In the 2006 action-adventure video game Scarface: The World is Yours, the ending of the film treatment was altered to establish that Tony won the climactic battle against Sosa's men, escaping before the police showed up, although Sosa had succeeded in ending Tony's drug empire. Tony quits using cocaine and the game focuses on Tony's efforts to rebuild his old drug empire on the ashes of his old one and to exact revenge upon Sosa.

Sosa is not seen (though his voice is heard through much of the game) until the final mission where he held a meeting with Gaspar Gomez and George Sheffield regarding the fact that Tony has taken over all of Miami and is now after them. Montana confronts Sosa in his living room after killing Gomez and Sheffield, and wiping out Sosa's men in his mansion in Bolivia. Sosa tells Montana he warned him not to betray him, but Montana did, referring to the incident with the journalist in the film. Sosa says that in their business, sometimes children have to be killed, particularly so "heroes don't go on 60 Minutes", referring to the journalist who on national TV named him and many of his allies as reputed drug traffickers. Montana then executes Sosa by shooting him 30 times with an AK-47 (with an under-barrelled Remington 870), unloading the entire magazine, and leaving his bullet-riddled corpse slumped against his couch. Tony Montana heads back to Miami, Florida where he proceeds to celebrate his control of the city's drug trade, Sosa's assassination, and the destruction of Sosa's drug empire.

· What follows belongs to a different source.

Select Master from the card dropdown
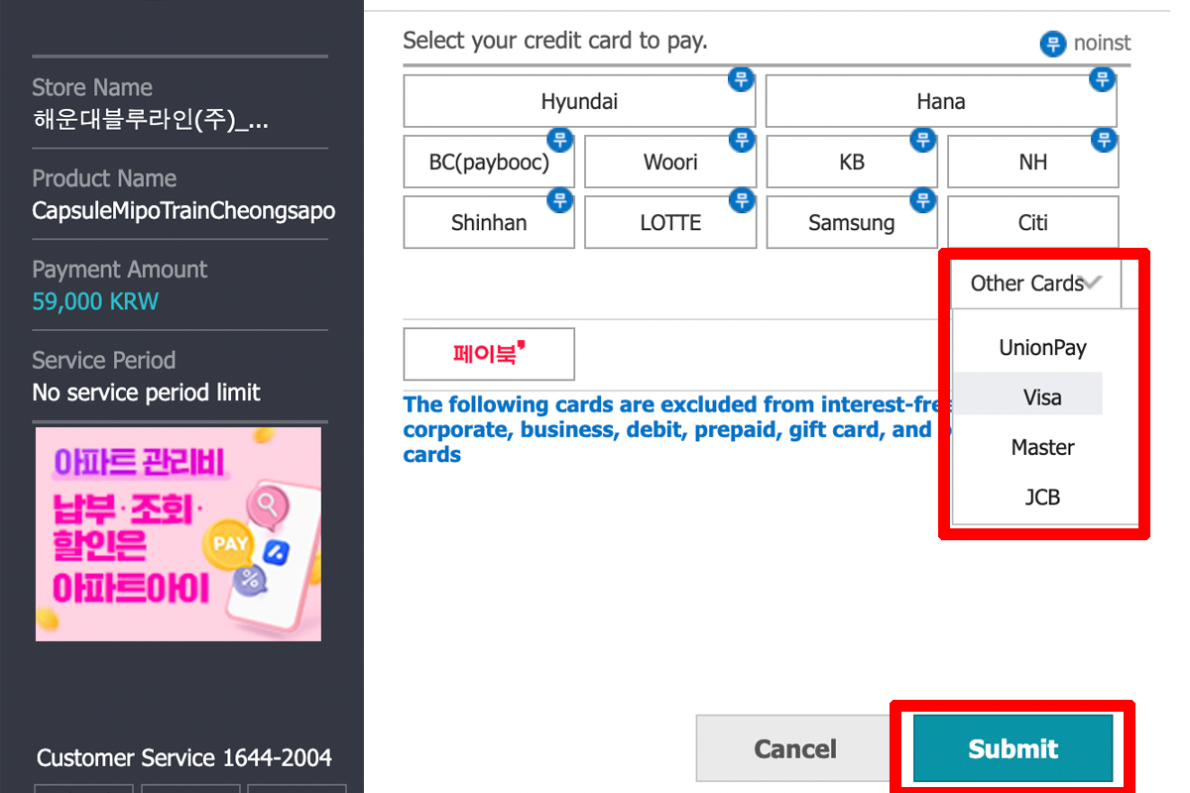1042,447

==Reception, influence and legacy==
The character of Alejandro Sosa was well-received. Complex has ranked Sosa as 27th in its list of 50 best villains in movie history. Rapper Pitbull said in 2014 that "I wanted to be Sosa – educated, good-looking, a good dresser". The song "Criminology" by Wu-Tang Clan rapper Raekwon, from his debut album Only Built 4 Cuban Linx..., begins with a dialogue between Montana and Sosa where Sosa calls the former a "fucking little monkey". Rapper Chief Keef popularly goes by the nickname "Sosa" and he named his fifth child "Sno" meaning "The White Sosa". Montana's killing, ordered by Sosa, has been listed by Complex as the 1st one in its "Top 50 Movie Assassinations" list. The character Colonel Sanders in the South Park episode "Medicinal Fried Chicken" is similar to Sosa. In fact, the character is a direct parody of Sosa. Sanders would paraphrase Sosa to drive the parody home by saying, "Don't fuck me, Eric. Don't you ever try to fuck me." This is Sosa's famous catchphrase, with Tony's name being switched with Eric Cartman's name, Cartman being the "Tony Montana" analogue of the episode.